The tasting menu is THB2,200 per person, and THB3,300 with a wine pairing.
The first recipe lands in a tray bearing three bite-size pieces. Wongwich suggested diners start from the right with crab salad on a squid ink-soaked sago cracker (“Its mild tanginess will turn on your palate.”). In the middle, a tart of smoked catfish, chili paste and herbal relish. The starter plate finishes with an oregano-like aroma and flavor thanks to the Indian borage leaf wrapping filled with shrimp curry relish, toasted wild almonds, coconut shreds, shallots and lemongrass.
The culinary travelogue carries on with a rarely heard northern dish called Kaeng Kradang, or jellied pork curry, given a colorful, eastern adaptation with a thickened, bright orange-hued tomato consomme that’s poured onto jellies made from sake-infused tomatoes and curry paste. The deep-fried fish skins are sandwiched over boiled whelk, a type of sea snail found off Thailand’s coasts.

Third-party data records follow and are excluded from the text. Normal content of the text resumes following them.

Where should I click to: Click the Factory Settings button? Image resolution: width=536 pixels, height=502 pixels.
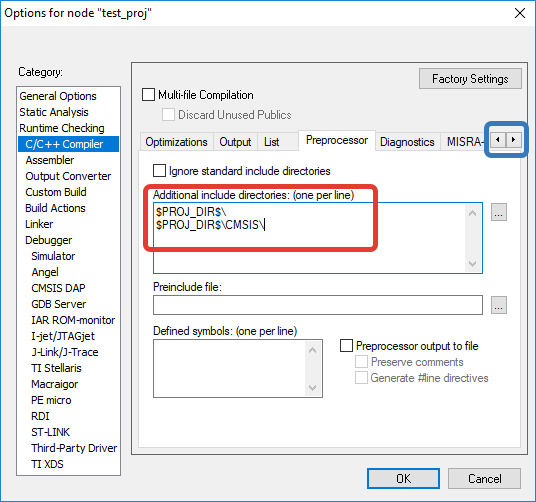pos(470,79)
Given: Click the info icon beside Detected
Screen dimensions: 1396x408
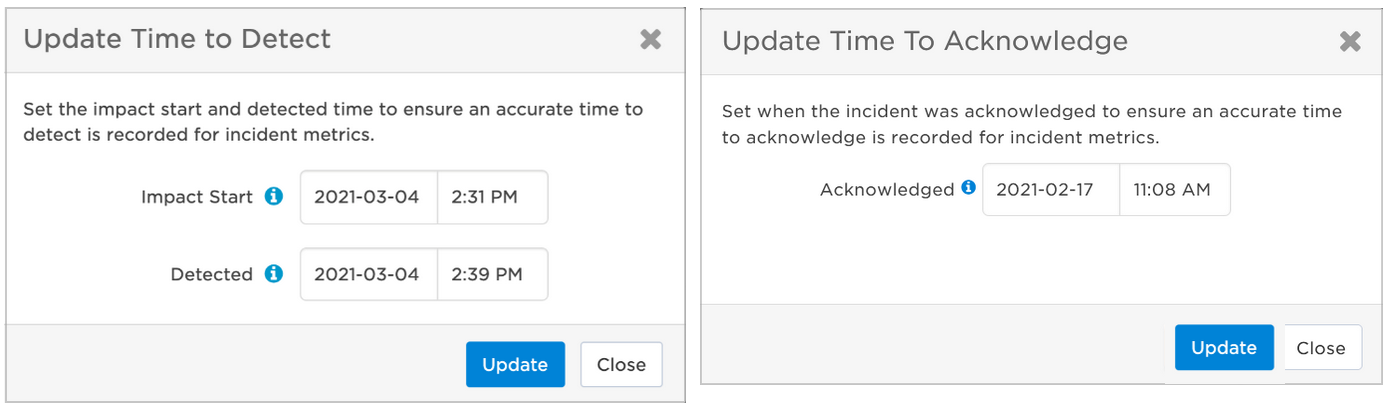Looking at the screenshot, I should (274, 274).
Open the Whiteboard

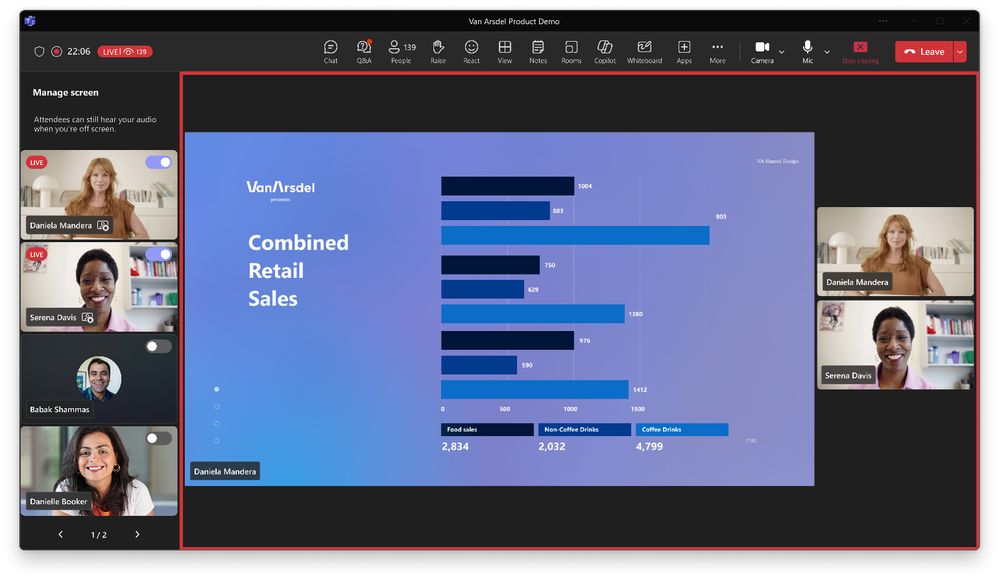644,52
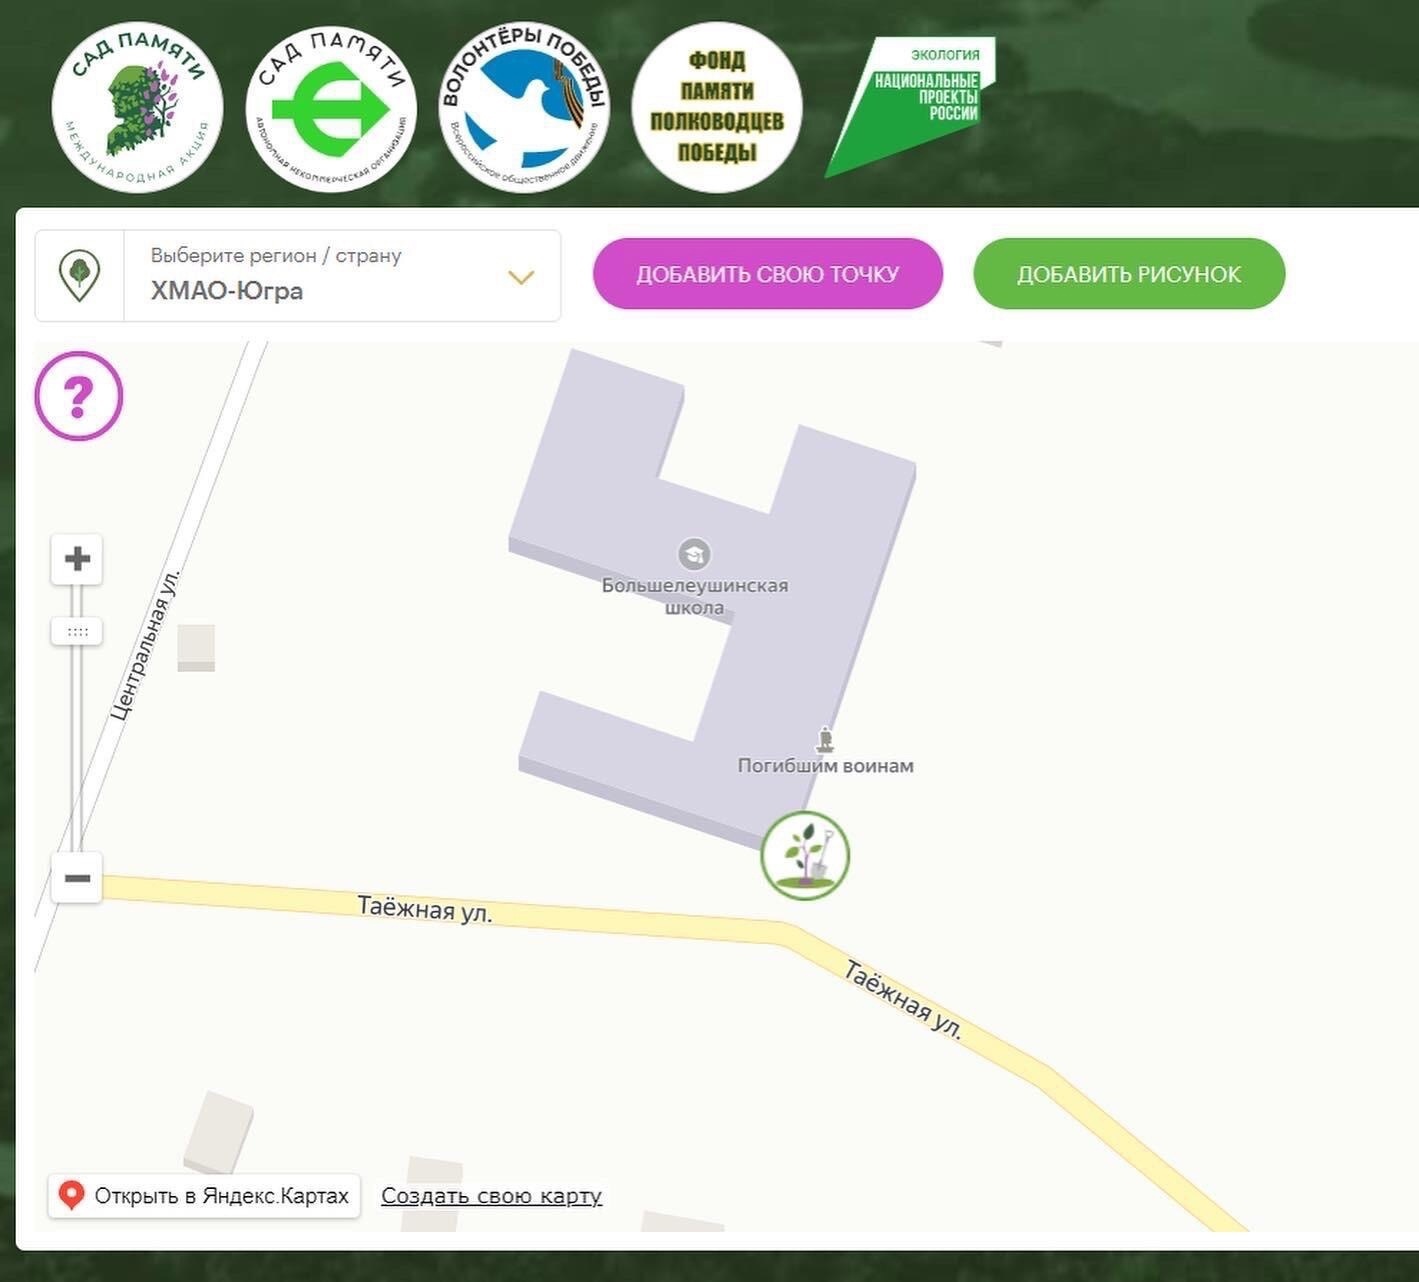Screen dimensions: 1419x1282
Task: Follow the Создать свою карту link
Action: (491, 1196)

Many who’ve been to the north can attest to its iconic dishes: kaeng hung-lay (red curry stew with pork belly) and khao soi (coconut curry noodle soup). Both see some artistic license taken to become Grilled squid filled inside with minced pork and red curry paste, inspired by sai-ua northern sausages, served alongside spicy dipping sauce for the even more burning sensation and Curry Noodle with Beef Tongue that brings to the fore rich, creamy curry and round egg noodle matched with tender beef tongue dices and a satisfyingly crispy stripe of deep-fried climbing wattle.
What looks like green caviar in the next dish is actually duckweed, an aquatic flowering plant that grows in the north. Together with toasted rice powder, it adds a nutty flavor to the Horm Khai Pham, an onion soup ringing a sous vide egg yolk. The sweetness comes from wild honey and mulberry jam hidden at the bowl’s bottom.
The last course comes in a heavy pair: a rice dish and a tea cup. Wongwich has revamped Khao Gan Jin, a northern recipe of rice mixed with pork and pork blood steamed in banana leaf, into stir-fried rice with pork blood, shrimp paste, herbs and medium-rare picanha cuts. Served together with the dish is a tea cup containing sea snails simmered in herbs and Mekhong rum.
Save room for dessert, if you still can. The journey ends on an exceptionally sweet note of fragrant pumpkin ice-cream smoked with a scented candle. Served in an open coconut shell, the scoops are spiced with ginger crumbs, sesame crackers and caramelized wild almonds.
Burapa is currently open only on Friday, Saturday and Sunday. Tasting menu sessions require reservations in advance. The venue is located on Soi Sukhumvit 11, a short ride from BTS Nana.